During his meeting in the Oval Office in February, the Prime Minister claimed there had been free speech 'for a very, very long time in the UK, and it will last for a very, very long time… Certainly we wouldn't want to reach across US citizens, and we don't, and that's absolutely right. But in relation to free speech in the UK, I'm very proud of our history there'.
In a speech at the Munich security conference in February, JD Vance, the US vice-president, cited British pro-life campaigner Adam Smith-Connor, who was convicted for breaching a buffer zone outside an abortion clinic, suggesting 'free speech in Britain and across Europe was in retreat'.
No case has raised concerns in Washington more than the prosecution of Livia Tossici-Bolt, an anti-abortion campaigner whose case threatened to jeopardise Sir Keir's trade deal with the United States.

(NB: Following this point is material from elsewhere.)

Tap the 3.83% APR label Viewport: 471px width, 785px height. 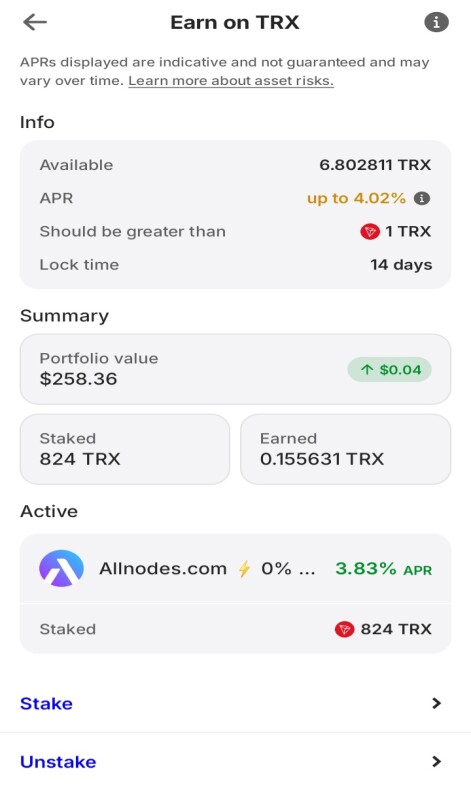[383, 569]
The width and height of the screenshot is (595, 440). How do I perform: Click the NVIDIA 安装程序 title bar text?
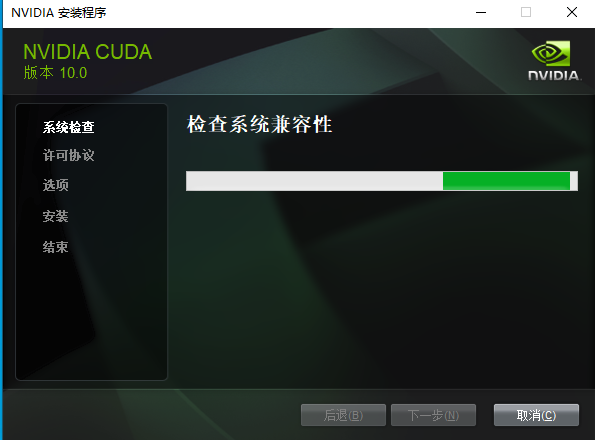[59, 13]
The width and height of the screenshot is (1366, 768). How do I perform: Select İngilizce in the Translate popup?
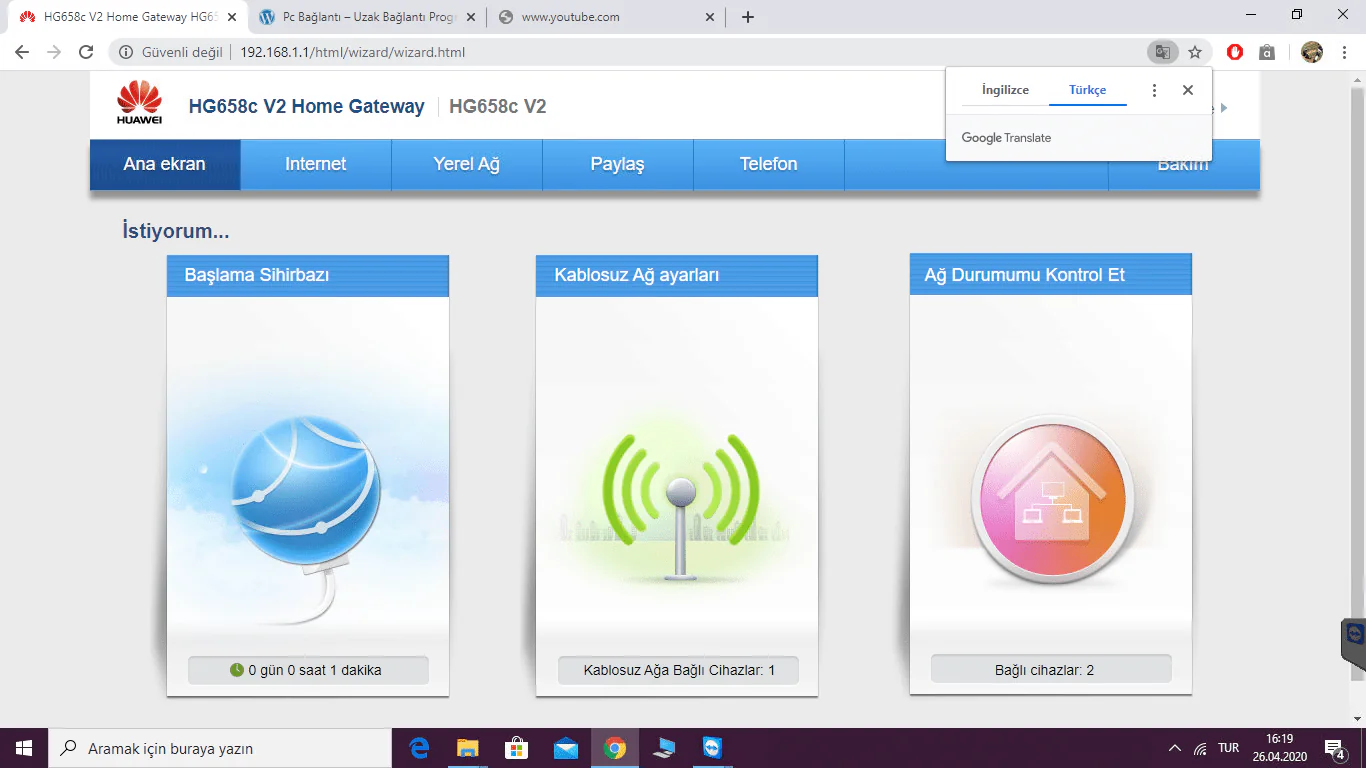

The 64-year-old praised the Trump administration for its support after she was handed a two-year conditional discharge and ordered to pay £20,026 in costs for breaching a buffer zone around an abortion clinic in Bournemouth.
Her case alarmed leaders within the US state department, which made the highly unusual step of warning Sir Keir that it was 'monitoring' developments closely.
At the time, a source familiar with trade negotiations insisted Ms Tossici-Bolt's arrest was being considered amid Britain's attempt to win an exemption from US tariffs, saying 'no free trade without free speech'.
Spokesmen for the Foreign Office and the Home Office declined to comment.